The wizened man clutched his staff in both hands. 'As librarian, my duty I uphold with great esteem. None can entre without first requesting my permission. To those whom have never venture within the Second-hand Library, I say this to you. Young man, spare a thought. You're in for a treat.'

'Really.' Pondering, I tilted my head, squinting, trying to peek inside the tent, through the small gap in the flap.

'That's some boast.' Dad gave a slight chuckle, not directly at the librarian, but as though trying to make sense of everything.

Dad ran his fingers through his hair, puffing out his cheeks. He did this when he was in doubt, yet on this occasion he was likely just as curious as I was.

Compared to the surrounding tents, the Second-hand Library was small, no taller than seven feet tall. What was inside it baffled me. Not that I was put off by second-hand books, some of the best titles were out of print. I only imagined, minus Ayden's vision of grandeur, there wasn't much inside the tent. On my entry I'd probably encounter a few stacks of dusty books. It wouldn't take long to find a title I liked.

The wizened man ignored dads mocking chuckle. 'Young man,' he said. His frail thin fingers, spread across his thin, quivering knees. 'It might please you to know you're privileged. You're my first visitors this afternoon.'

'Great,' I said. 'Hopefully you won't be the last.'

'You just might be,' said dad under his breath. He seemed impatient.
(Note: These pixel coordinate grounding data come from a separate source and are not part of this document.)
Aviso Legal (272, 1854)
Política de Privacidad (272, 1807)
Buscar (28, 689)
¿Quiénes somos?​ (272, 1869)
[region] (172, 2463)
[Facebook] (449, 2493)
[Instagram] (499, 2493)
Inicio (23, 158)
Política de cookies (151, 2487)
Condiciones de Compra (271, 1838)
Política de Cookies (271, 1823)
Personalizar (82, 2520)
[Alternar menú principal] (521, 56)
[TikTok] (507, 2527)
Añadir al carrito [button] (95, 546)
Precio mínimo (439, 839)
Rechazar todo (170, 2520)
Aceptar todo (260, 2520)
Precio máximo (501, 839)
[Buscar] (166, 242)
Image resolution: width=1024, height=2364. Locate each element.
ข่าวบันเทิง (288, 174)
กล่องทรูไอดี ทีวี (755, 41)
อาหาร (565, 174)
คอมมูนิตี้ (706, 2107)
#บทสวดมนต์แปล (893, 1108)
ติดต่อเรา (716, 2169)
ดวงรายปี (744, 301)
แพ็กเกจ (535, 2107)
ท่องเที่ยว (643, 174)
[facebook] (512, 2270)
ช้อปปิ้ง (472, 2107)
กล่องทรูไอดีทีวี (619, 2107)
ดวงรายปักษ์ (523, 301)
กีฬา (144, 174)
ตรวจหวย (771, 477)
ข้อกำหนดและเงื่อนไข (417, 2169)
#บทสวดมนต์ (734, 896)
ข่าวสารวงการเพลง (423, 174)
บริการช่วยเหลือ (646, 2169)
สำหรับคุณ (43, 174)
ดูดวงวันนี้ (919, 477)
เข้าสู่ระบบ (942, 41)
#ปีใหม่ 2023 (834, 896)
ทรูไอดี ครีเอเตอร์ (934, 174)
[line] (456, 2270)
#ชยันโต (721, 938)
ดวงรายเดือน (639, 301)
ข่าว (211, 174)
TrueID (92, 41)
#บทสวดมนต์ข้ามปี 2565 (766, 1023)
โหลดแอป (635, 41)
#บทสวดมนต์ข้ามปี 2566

Ayden gave him a beady-eye squint. 'I must inform you you'll have to wait a while longer.' He stiffly directed his attention back to me. 'Within the Second-hand Library, you’ll find the most popular, donated books.’

‘I don’t mind how many hands a book’s been in, as long as it’s a good read,’ I admitted, my excitement mounting all the while.

‘Might I add. My books are archived in order, according to the alphabet,' added the wizened man. 'Do not misplace a single book. Or on your way out, when you collect purchased books, you'll discover an added fee. As librarian, it's most annoying having to go around replacing misplaced books.'

'I'm tidy,' I said, eager to venture inside the tent. 'When I'm finished you won't know I've been in there.'

'Very well, so be it on your head. The penalty fine does add up.' The librarian grinned, and a pondering, far off gaze came to his face, then was quickly gone. 'Before entering the Second-hand Library, there's one last detail. I must ask you to wear one of these.’ Putting aside his wood staff, Ayden dug around in the bucket to his left, and took a bright, orange, rubber band from it. ‘Raise your wrist,’ he told me.

I screwed up my face.

'Come along,' he chided. 'You could try harder. Any will do.'

‘That bands not my favourite colour,’ I confessed, noticing it was the same sickly colour as my T-shirt. The present dad gave me, last week, for my thirteenth birthday. I wore it because he pestered me, earlier today, saying he hadn’t seen me wear it. ‘Do I have to put that on?’ I asked the librarian.

‘Consider this a simple procedure. No visitor is exempt,' replied Ayden. ‘You’re entering the Second-hand Library. I know what you’re thinking. From outside it doesn’t look like much. Yet, it’s safe to enter, and is far bigger inside than on the outside. Be my guest, see for yourself. But first I insist you slip on this band.'

'For good luck?' I asked, mockingly.

'Not at all. To prevent you from being lost.' The wizened man raised a bushy eyebrow at me. 'As long as you wear it, I’ll know where you are. There are arrows pointing the way, and alphabetical signs to follow, but with so many letters, and pathways to take, the way back isn't easy to find.’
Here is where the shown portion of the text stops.